You can also use msub option -M in case the email with the results should be sent to a non-standard email address. Job I/O statistics are collected every hour. The statistics in the email should be self-explanatory.
There is just one limitation: The values could be lower than expected. On one hand Lustre clients use normal Linux VFS caching, i.e. read requests might use this cache and will not cause additional I/O on the servers. On the other hand, in order to reduce the amount of required memory Lustre only holds statistics for each device (e.g. OST) and job which was active during the last hour (this period could be changed). In case you are doing I/O at the beginning of your job and afterwards there is no I/O for a long time it might happen that the the statistics do not include the I/O from the beginning.

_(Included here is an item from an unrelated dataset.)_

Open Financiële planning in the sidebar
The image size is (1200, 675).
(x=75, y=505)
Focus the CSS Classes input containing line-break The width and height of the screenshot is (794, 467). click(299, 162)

While all tasks of a parallel application access the same $HOME and $WORK directory, the $TMP directory is local to each node on bwUniCluster (uc1). Different tasks of a parallel application use different directories when they do not utilize one node. This directory should be used for temporary files being accessed by single tasks. On all compute nodes except of the "fat nodes" the underlying hardware is 2x1 TB disks per node. On the "fat nodes" there are 8x1 TB@ RAID 5 disks per node. Secondly this directory should be used for the installation of software packages. This means that the software package to be installed should be unpacked, compiled and linked in a subdirectory of $TMP. The real installation of the package (e.g. make install) should be made in(to) the Lustre filesystem. Each time a batch job is started, a subdirectory is created on each node assigned to the job. $TMP is newly set; the name of the subdirectory contains the Job-id and the starting time so that the subdirectory name is unique for each job. This unique name is then assigned to the environment variable $TMP within the job. At the end of the job the subdirectory is removed.
3.8 Access to other HPC-Filesystems
Users of several SCC HPC-Clusters and users of the bwFileStorage have the possibility to transfer data over the "data mover" nodes via the tool "rdata".

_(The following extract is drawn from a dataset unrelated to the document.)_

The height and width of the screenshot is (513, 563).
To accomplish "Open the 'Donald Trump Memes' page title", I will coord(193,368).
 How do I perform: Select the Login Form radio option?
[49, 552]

The command rdata executes the filesystem operations on special "data mover" nodes and distributes the load. Examples for the command are:
$ rdata "ls $BWFILESTORAGE/*.c" $ rdata "cp foo $IC2WORK"
$ man rdata
shows how to use the command rdata.
3.8.1 $WORK of SCC HPC-Clusters
From InstitutsCluster II (ic2), ForHLR I and ForHLR II can transfer data of the $WORK filesystem to the bwUniCluster via the tool "rdata". Therefore the environment variable $IC2WORK is set.

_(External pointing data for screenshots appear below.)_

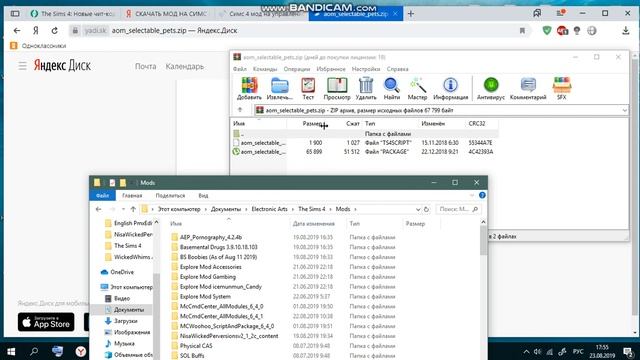Screen dimensions: 640x360
Task: Open the Yandex Browser taskbar icon
Action: (x=81, y=351)
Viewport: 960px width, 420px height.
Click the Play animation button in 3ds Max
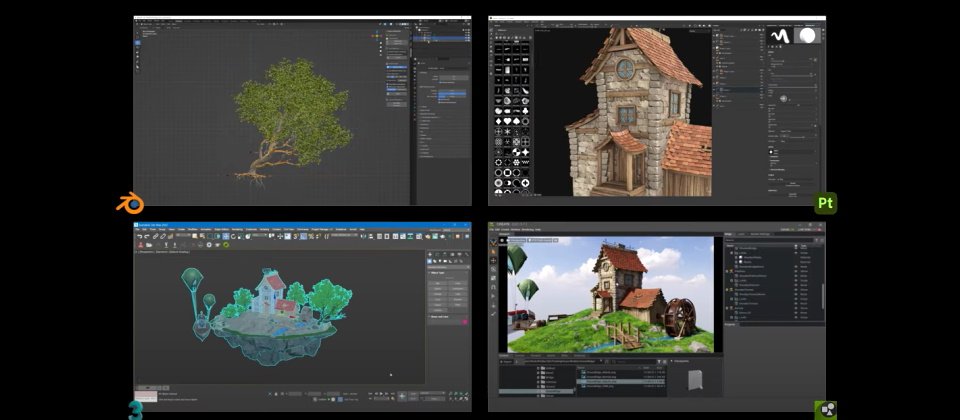click(x=381, y=394)
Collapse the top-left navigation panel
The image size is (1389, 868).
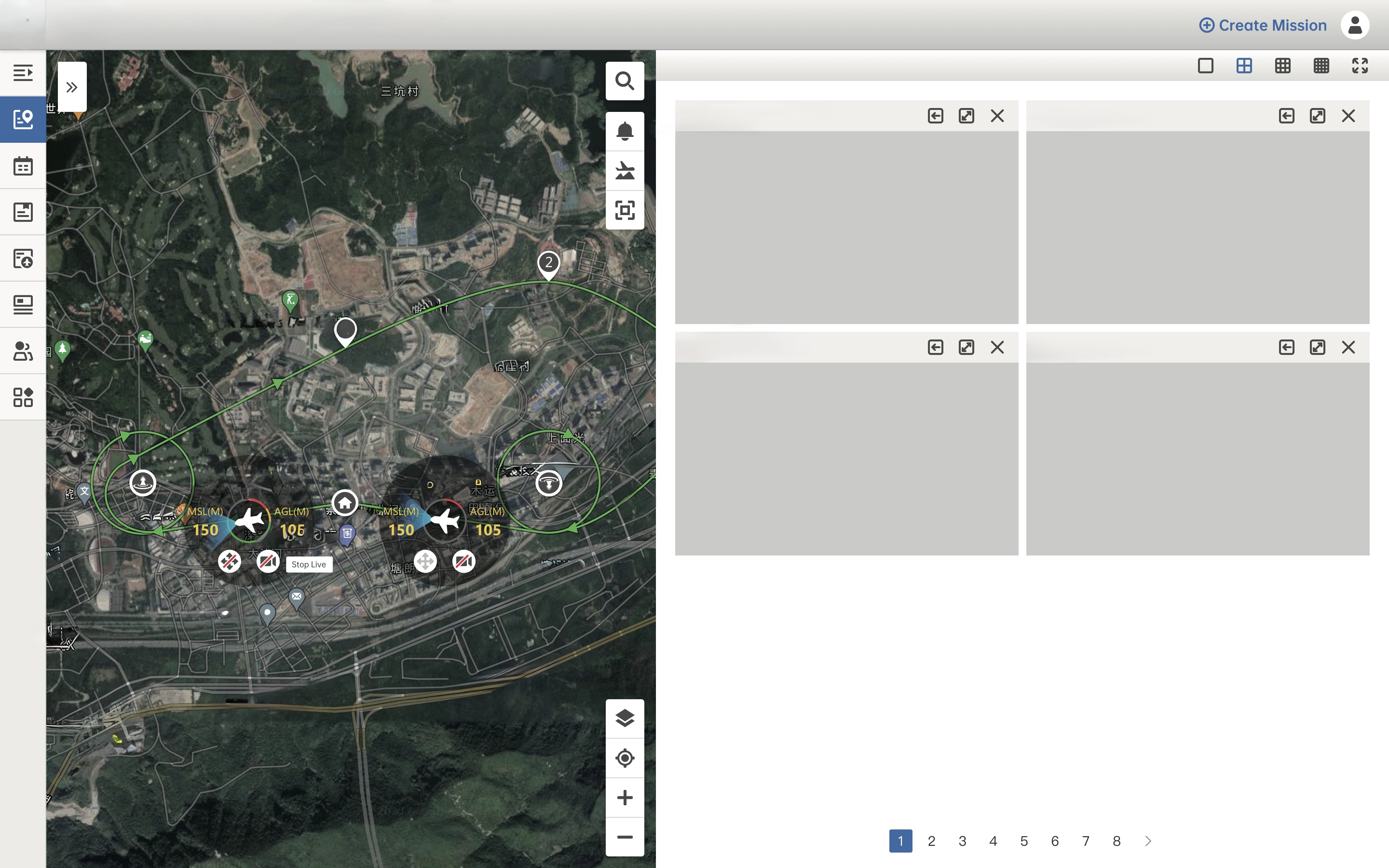(x=23, y=73)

3.8.2 $PROJECT of the ForHLR I
Users of ForHLR I and ForHLR II can transfer data of the $PROJECT file system to the bwUniCluster via the tool "rdata".
3.9 Backup and Archiving
There are regular backups of all data of the home directories,whereas ACLs and extended attributes will not be backuped or archived. With the following commands you can access the saved data:
|tsm_q_backup||shows one, multiple or all files stored in the backup device|
|tsm_restore||restores saved files|
Files of the directories $HOME and $WORK can be archived (KIT users only). With the following commands you can use the archive:
|tsm_d_archiv||deletes files from the archive|
|tsm_q_archiv||shows files in the archive|
|tsm_retrieve||retrieves archived files|
The option -h shows how to use the commands.